Occasionally, my mom and I have parenting discussions, and they never seem to go that well. We have some fundamental differences in how we view children and discipline. I respect my mom a lot, and in many things, I’m happy for her opinion, but I’ll admit that I can quickly become defensive about parenting because Ben and I do things pretty different than the mainstream. I allow my insecurities as a mother to get the better of me sometimes, which leads to me feeling like others are judging me, when most often, I’m sure they’re not. And even if they are, who cares, right? People pleaser that I am, I care, more than I should.
I’m not suggesting that I don’t want my mom’s advice when it comes to Jonas. I guess I just haven’t figured out how to have a real conversation with her about it. I know I can learn a lot from her.
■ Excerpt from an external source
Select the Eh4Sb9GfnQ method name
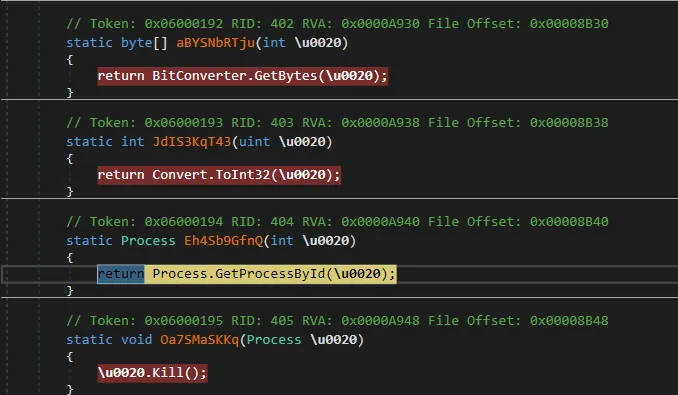Screen dimensions: 678x395 click(x=224, y=241)
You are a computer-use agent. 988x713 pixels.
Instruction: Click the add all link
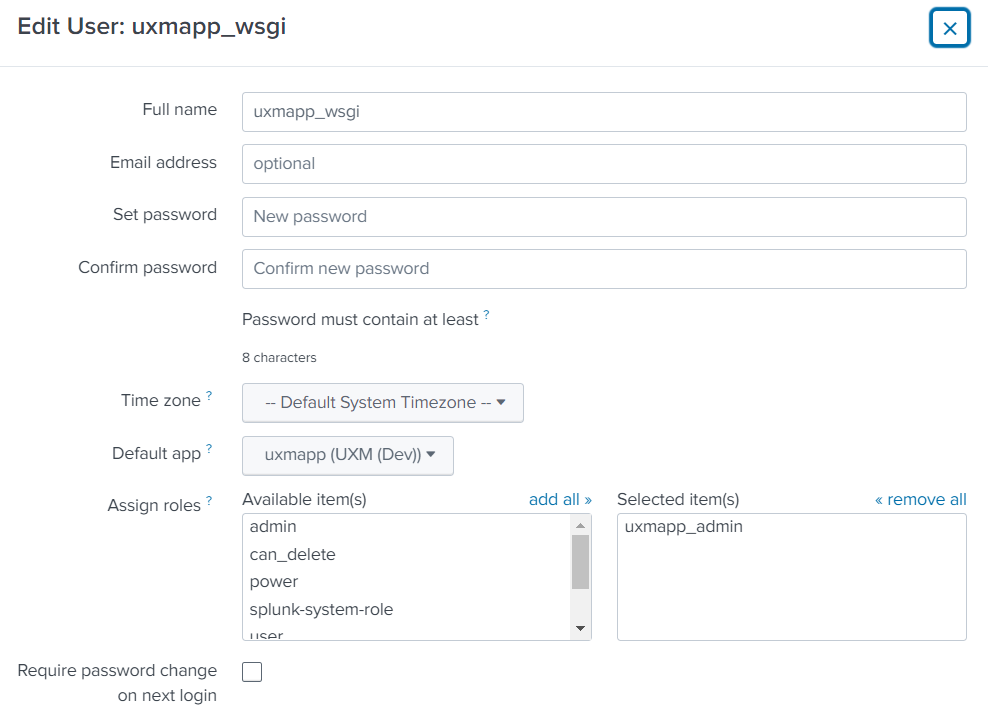[x=560, y=500]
It’s not her intention, but I just always feel like I have to defend myself on this topic, and when I raise objections, she tends to disagree, usually sighting her own experience with us, and her observations of her friends’ and families’ children, as support. There is certainly a lot to be said for personal experience, but at the same time, children are all so different, and I don’t think that it is fair to use personal experience as ultimate support for one’s position, and to so quickly dismiss everything else on that ground.
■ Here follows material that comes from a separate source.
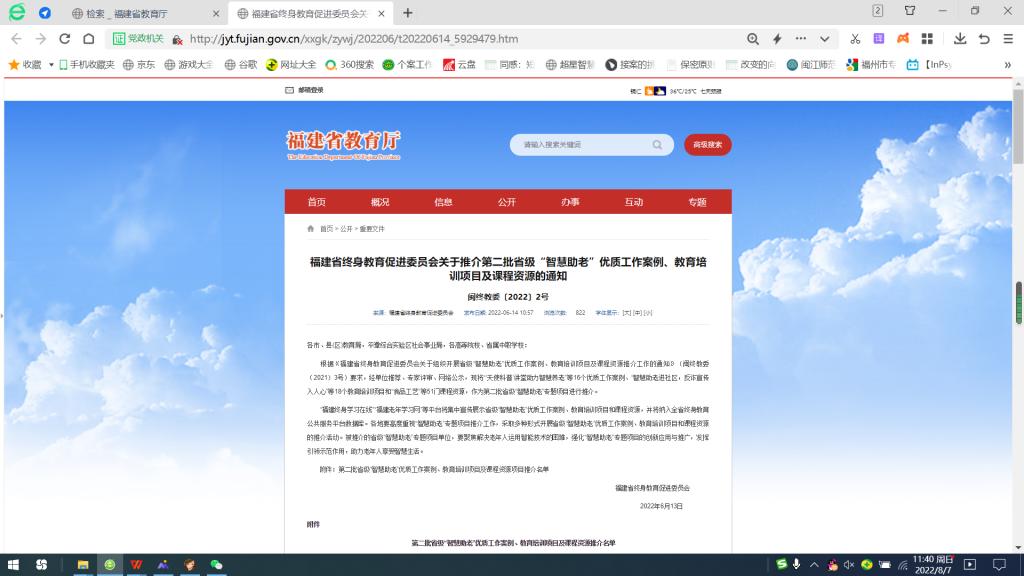
Task: Expand the address bar dropdown chevron
Action: 824,39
I am thankful that our disagreements generally don’t extend beyond discipline issues. It is great that she is so supportive of our birthing choices, our views on vaccinations, and many other important topics in parenting. I want to be able to talk more freely about discipline, because I think, to this point, she doesn’t really understand the whole of my position, even though I suspect that she might think she does – or at least for the most part.
And don’t get me wrong, she is, and always has been, a fantastic mom, and she is amazing with Jonas. She provided me a very loving and secure home environment, and we have a good relationship as adults. I’m not rejecting any of her parenting tools because of a bad childhood. I just see some things differently, and want to do some things differently. That doesn’t mean that I reject her way as wrong, and it doesn’t mean that I don’t want her help. I just haven’t figured out how to converse with her about it in a positive manner.
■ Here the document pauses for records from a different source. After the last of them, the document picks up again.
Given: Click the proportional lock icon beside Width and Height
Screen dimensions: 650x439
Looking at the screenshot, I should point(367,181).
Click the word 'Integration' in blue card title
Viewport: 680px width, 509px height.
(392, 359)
I’ve never been a fast thinker in conversation, so I rarely explain myself well. Plus, these conversations only crop up once in a while, and they always catch me off guard. I feel that I have a rather well reasoned view of parenting, yet I can’t seem to express it well to others in discussions. I’ve held my opinions for some time now, and in the day to day of parenting, I suppose it is easy to forget why I choose to do some things the way I do. I realized yesterday that maybe I need to take some time to really examine my parenting philosophy and put words to it. I need some clarity, both as a way of affirming the way I parent and discovering ways that I can be a better mom, and also as a way to explain myself to others more fully.
I’m not going to try to do all that right now, but I’ll be laying out my parenting philosophy in coming posts.